The Chinese government, which failed to control the initial outbreak of the virus and is widely suspected of having misled the World Health Organization and the global community about both the origins of the virus and the scope of its early spread, is now preventing Taiwan from participating in WHO meetings and explaining its success at containing the virus, according to a report from the Wall Street Journal.
According to the report, Taiwan has not had a locally transmitted coronavirus infection in seven months. Taiwan has sought to participate in World Health Organization meetings about the pandemic to discuss measures the island nation — which China considers to be a rogue province — has taken to successfully combat the spread of COVID. However, due to China's influence at the World Health Organization, which has frequently been criticized by President Trump and other Republicans, Taiwan has been prevented from participating.
In addition to their objections regarding any recognition of Taiwan's independence, the communist Chinese regime has a propaganda-related motive for restricting Taiwan's participation in these meetings. Since the start of the pandemic, China has waged a public relations campaign designed to convince the world that their authoritarian form of government has been more efficient at containing the virus than free countries. In keeping with that, they have released laughably low and likely fraudulent coronavirus infection statistics, which have been contradicted by whistleblowers who have escaped the Chinese mainland.

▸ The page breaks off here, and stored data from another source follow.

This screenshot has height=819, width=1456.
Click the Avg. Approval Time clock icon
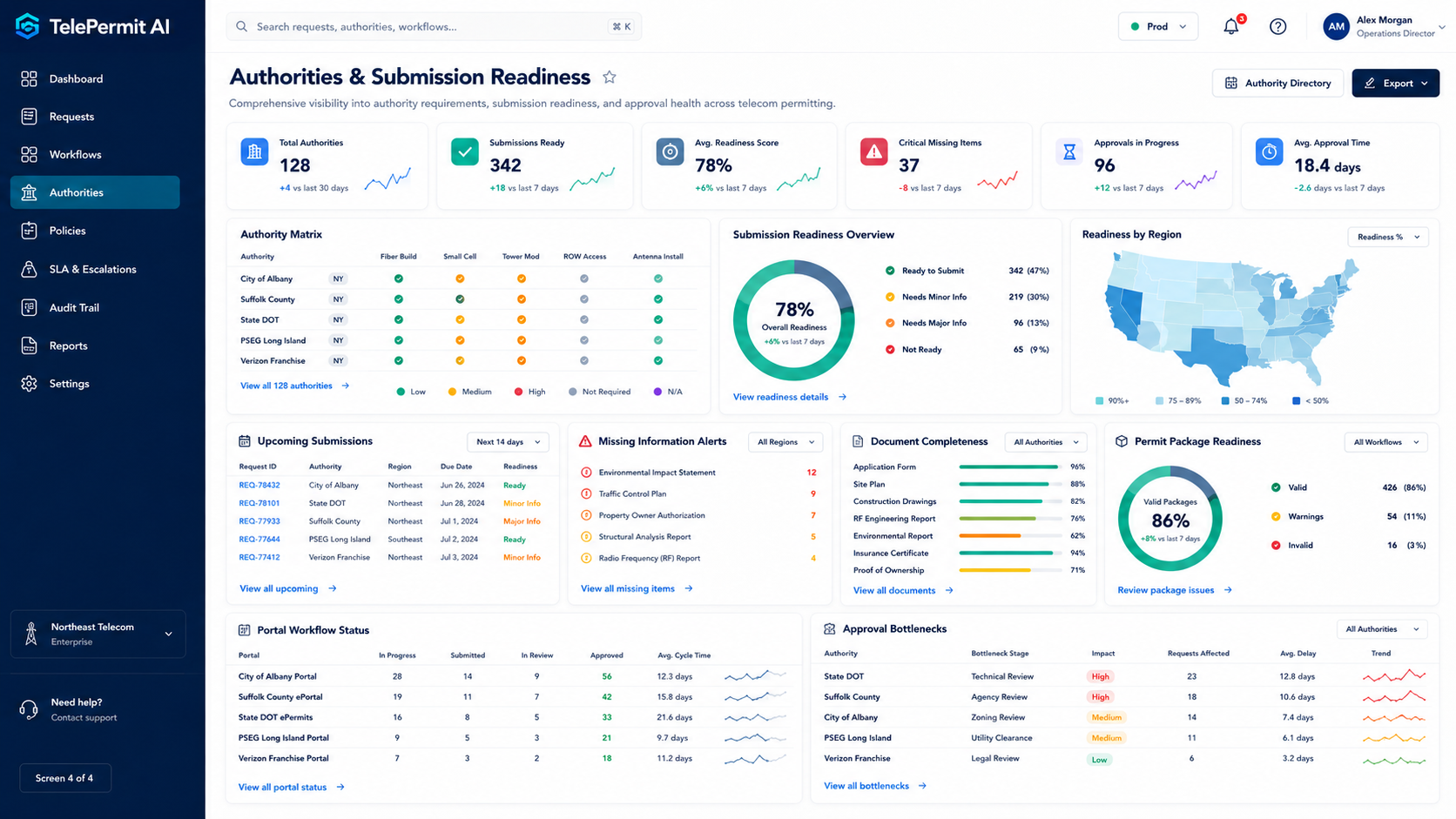pos(1269,152)
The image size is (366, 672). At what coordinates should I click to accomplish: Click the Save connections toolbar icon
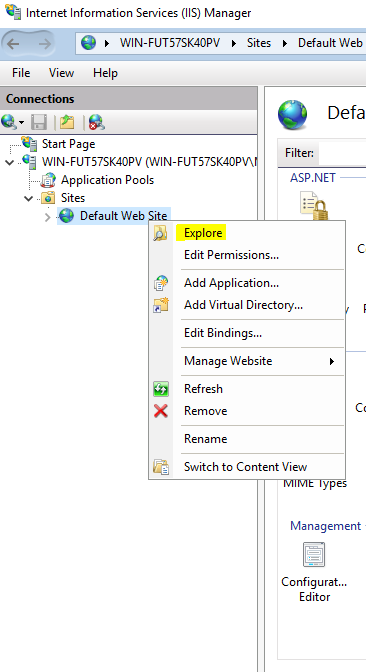point(39,123)
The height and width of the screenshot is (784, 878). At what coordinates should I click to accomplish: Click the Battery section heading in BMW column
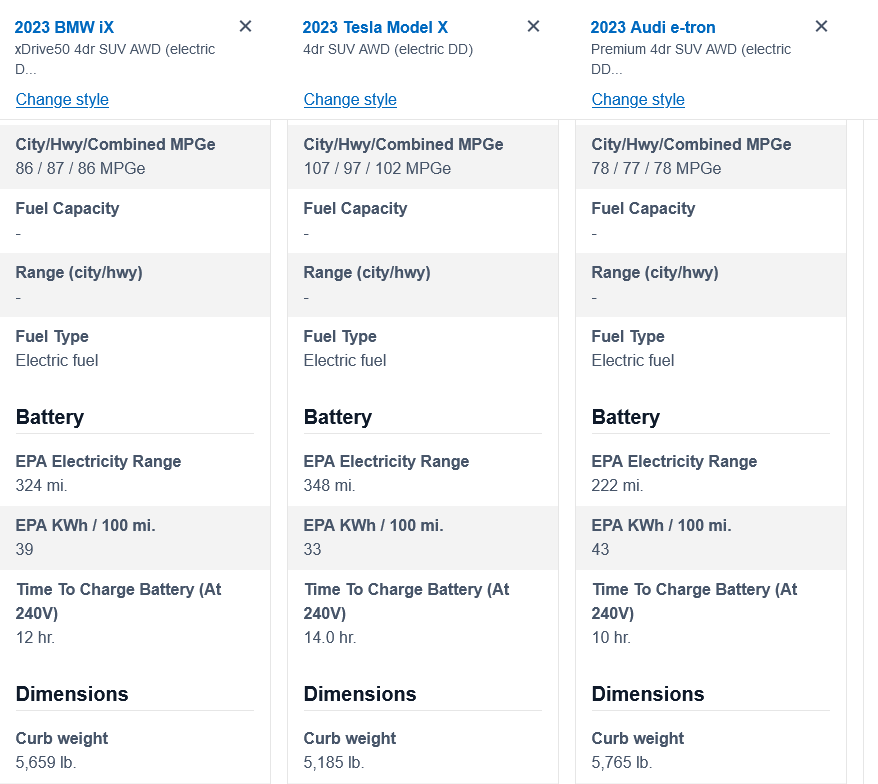(49, 417)
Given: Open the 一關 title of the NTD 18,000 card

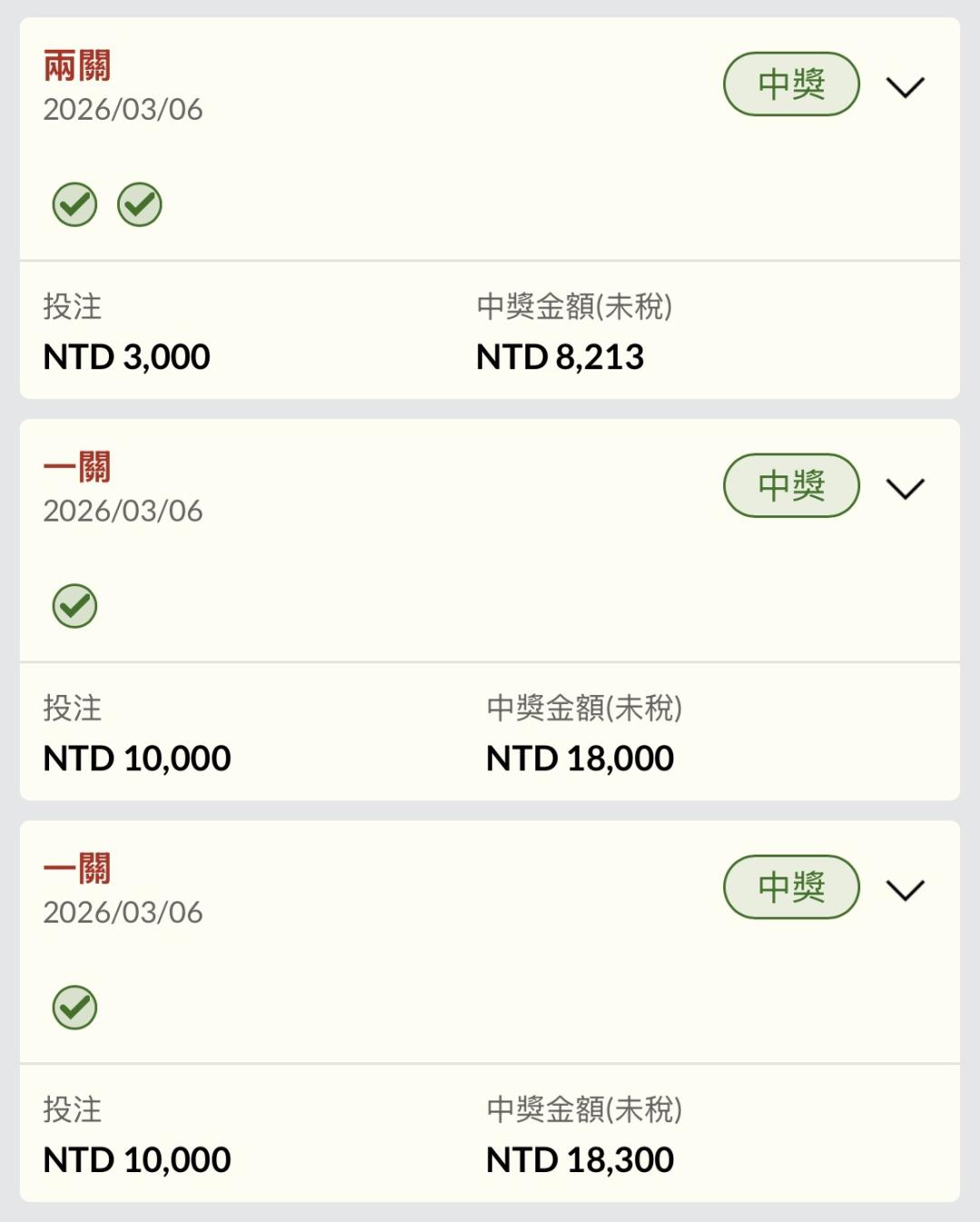Looking at the screenshot, I should 77,468.
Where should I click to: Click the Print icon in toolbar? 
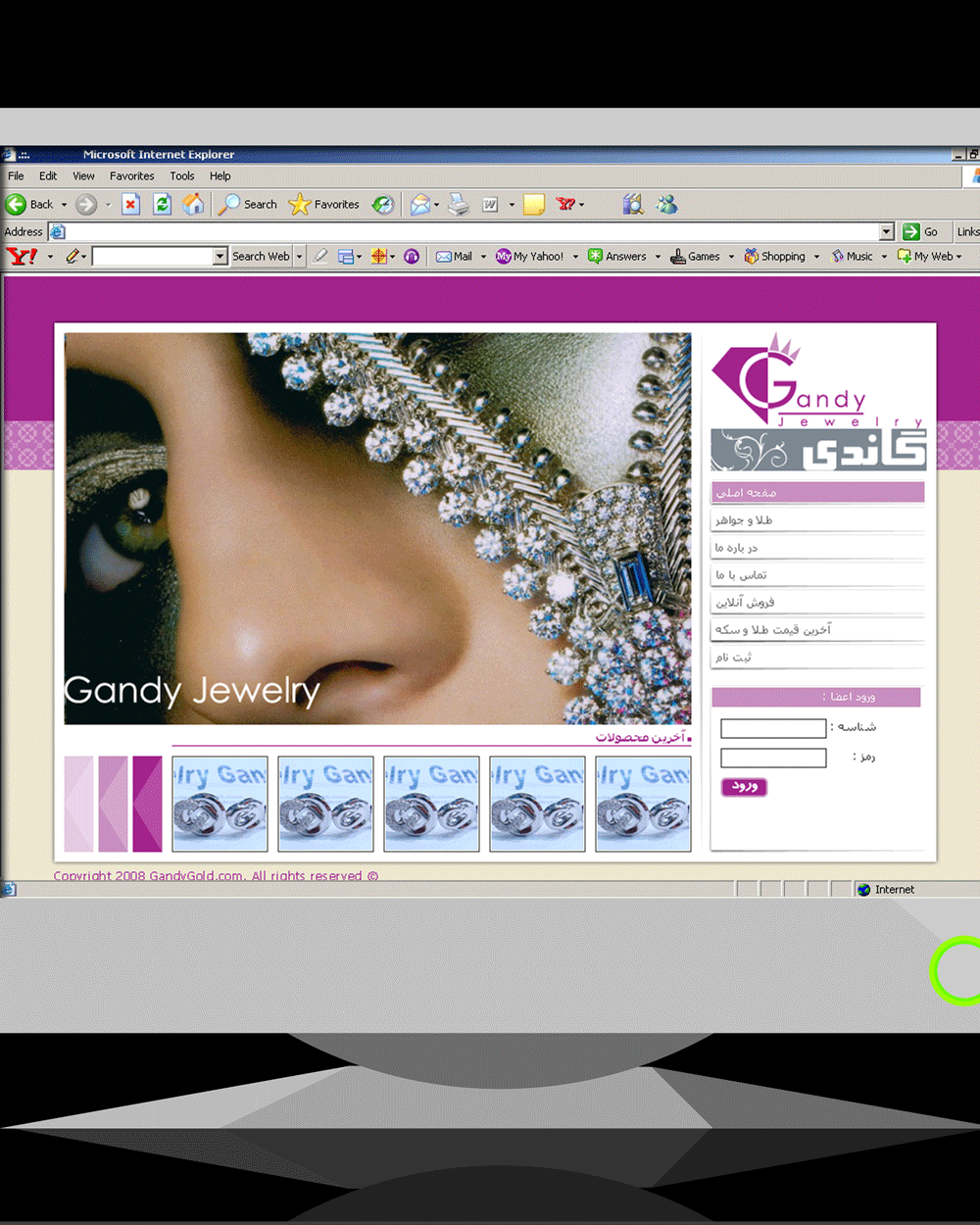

According to the WSJ report, "Chinese state media has pointed to the effectiveness of the country's response in contrast to democratic countries, where a deference to individual liberties has contributed to the rampant spread of the virus." Taiwan's presentation, if permitted, would demonstrate that free, democratic societies can also effectively contain the coronavirus' spread.
A spokesperson for the WHO explained the stated reasoning for Taiwan's exclusion from conferences related to COVID-19 by saying that extending an invitation to Taiwan would lead to a challenge from other, unspecified nations, "at the expense of the good order of W.H.A. and its ability to function around substantive issues."
President Trump and numerous other individuals have long accused the WHO and its head, Dr. Tedros Adhanom Ghebreyesus, of being in the pocket of the Chinese government, and of willingly repeating obvious communist Chinese propaganda. In April, Trump announced that he was halting United States funding to the organization, and in July, the administration sent a letter to Congress announcing that the U.S. would formally withdraw from the organization.
Former Vice President Joe Biden promised, in response, to immediately rejoin the organization if he was elected.